Text section -
= Beginning of Section =

Matteo Bologna 32:59
Of course. There is current custom typeface that you decide to make for that project, and that's it!
Mark Bergin 33:08
No, no, we need to get deep, because I know that with Mucca that you've actually had great- listeners and viewers here, Matteo and I did a podcast, we'll put a link in, where he talks about his own journey from turning-in to actually looking at creating even more value out of a brief. So let's get into the more value out of the brief.
Matteo Bologna 33:29
Yeah, it's very difficult, the distance between the moment that you go to vote until something happens, it's so big that the question is, there must be some answer on how to convince the person tp vote now and see that there is an effect in the future. I think is the same problem that you have when you start thinking about your diet, it's so far away the result, the ending, that you need to try to make it tangible. So probably you have to figure out some smart idea, maybe some kind of like old fashioned advertisement, like they were doing in the 60s where there's some kind of pay-off or some slogan that really makes you think, oh, wow, if I do this, actually, there's a result.

= End of Section =

Data excerpt -
= Beginning of Section =

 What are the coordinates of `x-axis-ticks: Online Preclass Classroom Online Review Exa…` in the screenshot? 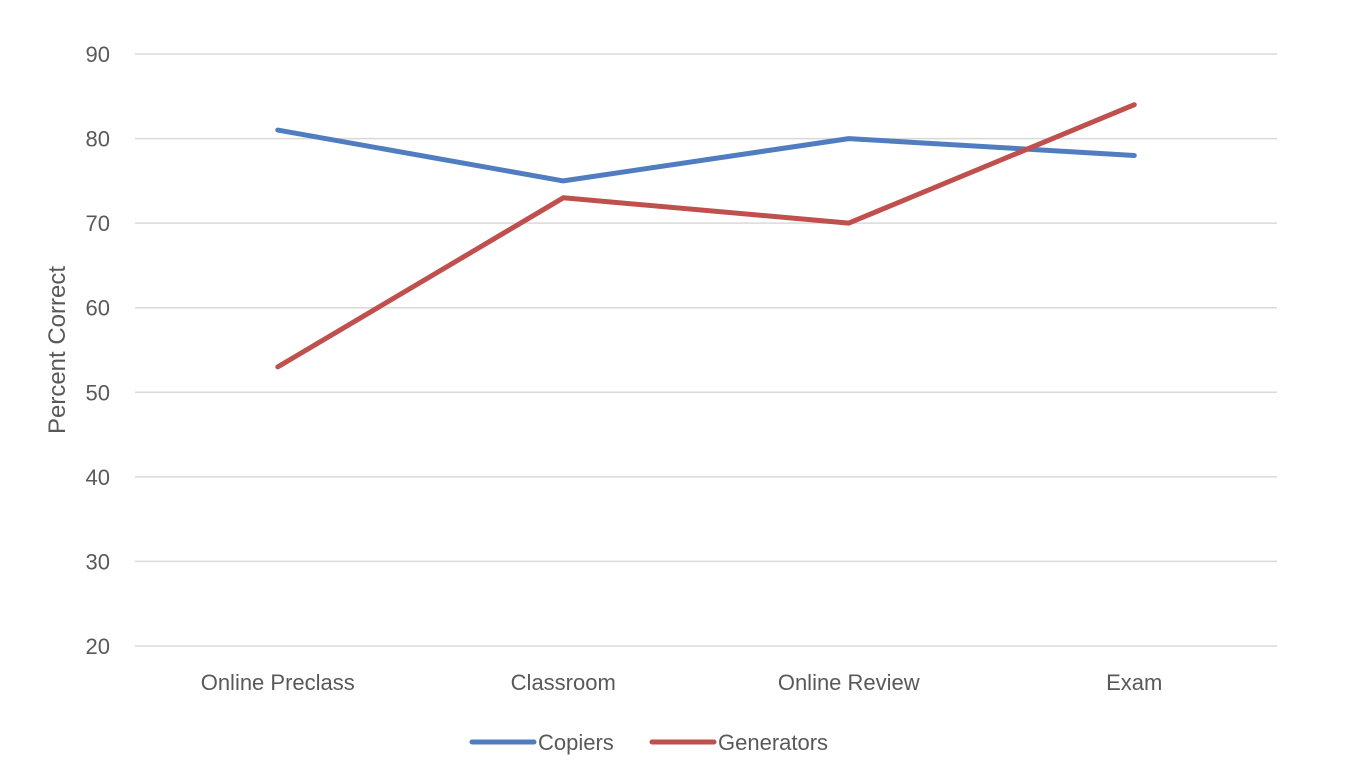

= End of Section =

Directions for this task - Reproduce the passage of the podcast transcript above from "Matteo Bologna 32:59" up to and including "of the brief.".

Result for this exercise -
Matteo Bologna 32:59
Of course. There is current custom typeface that you decide to make for that project, and that's it!
Mark Bergin 33:08
No, no, we need to get deep, because I know that with Mucca that you've actually had great- listeners and viewers here, Matteo and I did a podcast, we'll put a link in, where he talks about his own journey from turning-in to actually looking at creating even more value out of a brief. So let's get into the more value out of the brief.